Music Reviews
Tres Cosas

Juana Molina Tres Cosas

(Domino) Rating - 8/10

Juana Molina is hard to put into English terms. Maybe if Elvis Costello's daughter had grown up in exile learning music from Fergal Sharkey and Billy Bragg, been a bit-part musician round London in her teenage years, taken to being a bit-part actress in TV comedies to finance guitar lessons, and then almost accidentally become a kind of young Latin American Tracy Ullman, only then to return to music and start recording the kind of aural balm you'd expect from Mira Calix or Múm, then you'd perhaps be getting there. As it is, and as you'll read elsewhere on this site, JM is uniquely Argentine, while producing beautiful, soothing melodies that cross borders like nomads.

Her first album, Rara was released after she rediscovered her musical career gigging in clubs and bars in LA. Segundo was released in 2000 in Argentina, but got a release in the UK only this year, spurred on by a tour of the states supporting David Byrne, a headline set at Barcelona's SONAR festival later broadcast by Radio 1's Breezeblock, and rave reviews from The New York Times.

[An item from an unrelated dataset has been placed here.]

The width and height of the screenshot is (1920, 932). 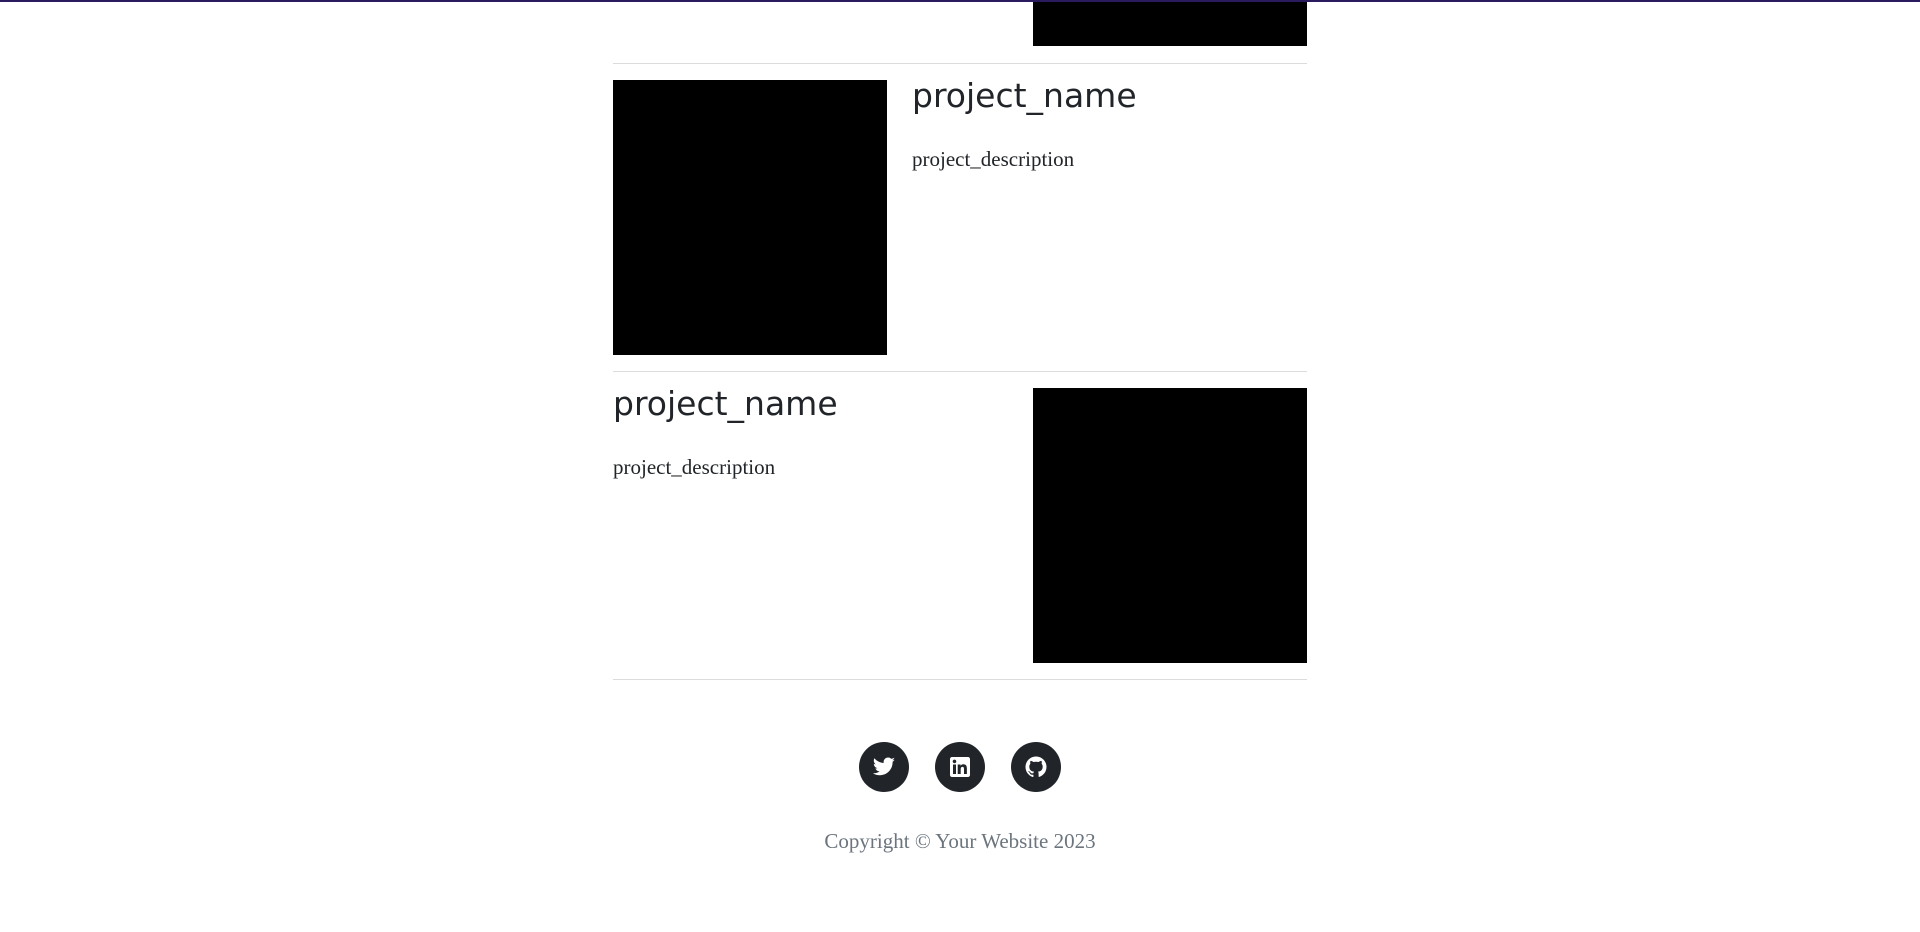 What do you see at coordinates (960, 841) in the screenshot?
I see `copyright-text: Copyright © Your Website 2023` at bounding box center [960, 841].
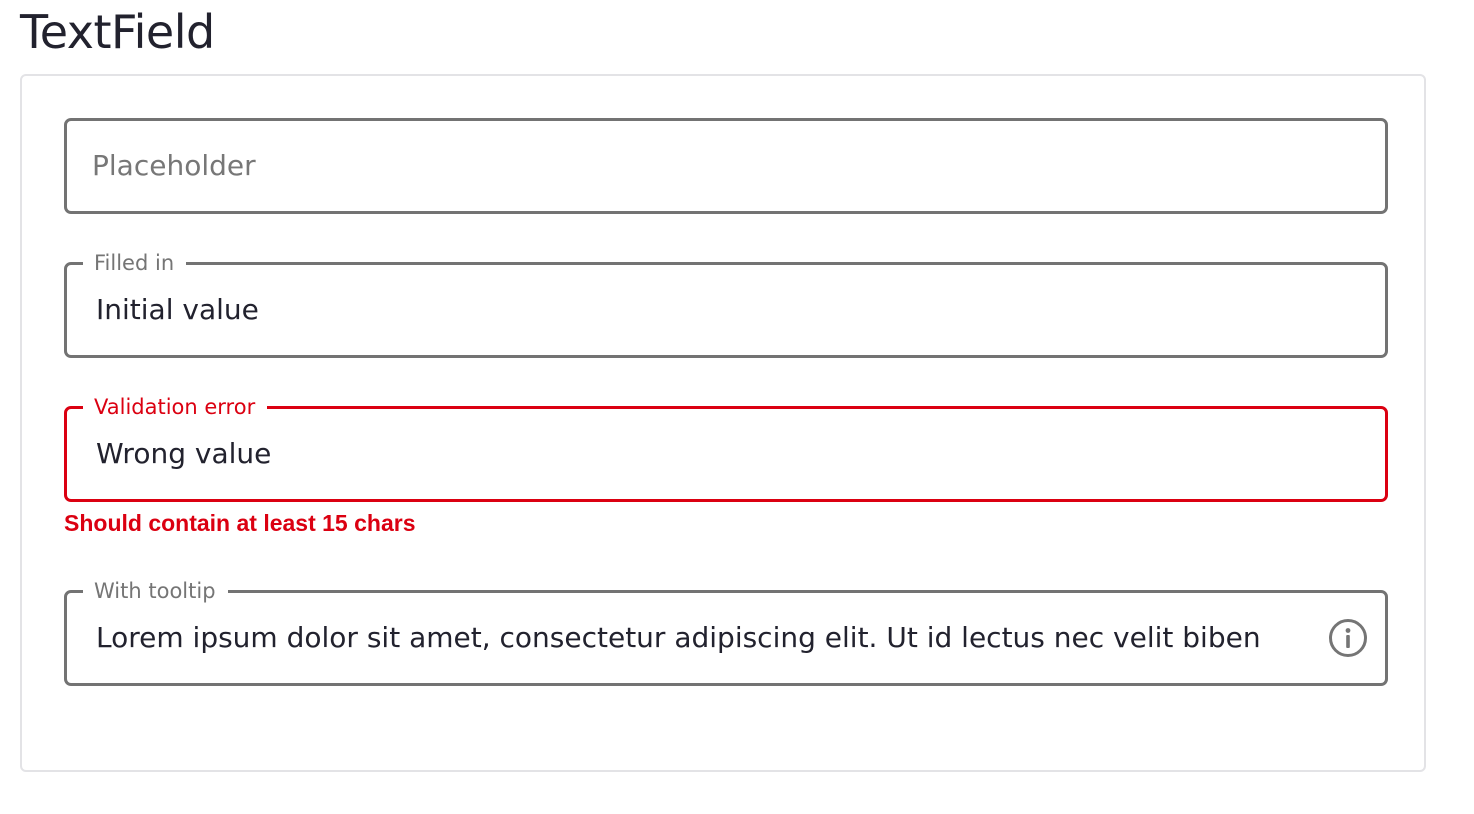 The height and width of the screenshot is (814, 1474). What do you see at coordinates (1348, 638) in the screenshot?
I see `info-icon` at bounding box center [1348, 638].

Segundo saw Juana mixing acoustic guitars, analogue bleepery and lilting, breathy lyrics in a kind of modern day flip-side to Nico. The result was like having your nerve ends tickled with a feather. If there could be a complaint, it was that technical over-complication and even fussiness got in the way of Molina's strengths - captivating melodies, myrrh vocals and well-strummed guitar.

Tres Cosas does then what all good third albums should do - it takes the best bits from her earlier works, perfects the model, and then goes a little bit further. No es tan cierto sets the trend, soaking you gently in her bonaerense flotation tank. The longest track, Sálvese quién pueda flies by like swans over a lake that reaches to the sunlit horizon, while the title track proves that she can do upbeat, Warpy tunes, without getting lost in the technicalities of it. Yo sé que is Tarkovsy in a song. It's probably a credit to her keyboard foil, Alejandro Franov, that Tres cosas still exploits technical fancies without losing sight of the melodies, but it's also down to her vision as self-producer and mixer.

What else to say? Cúrame is quite possible the sexiest song I've heard this year, all long grass, honey bees and ankles on a summer's day. And as an encore, on Insensible, she things in rather charming French, and, very briefly, the world stopped.

At some stage in the future, the world will probably end. I'm reliably informed that a message will come over the airwaves to give us fair warning. If it does happen, turn off the lights, stick on this CD, and somehow, although I'm not sure how, things will probably be all right.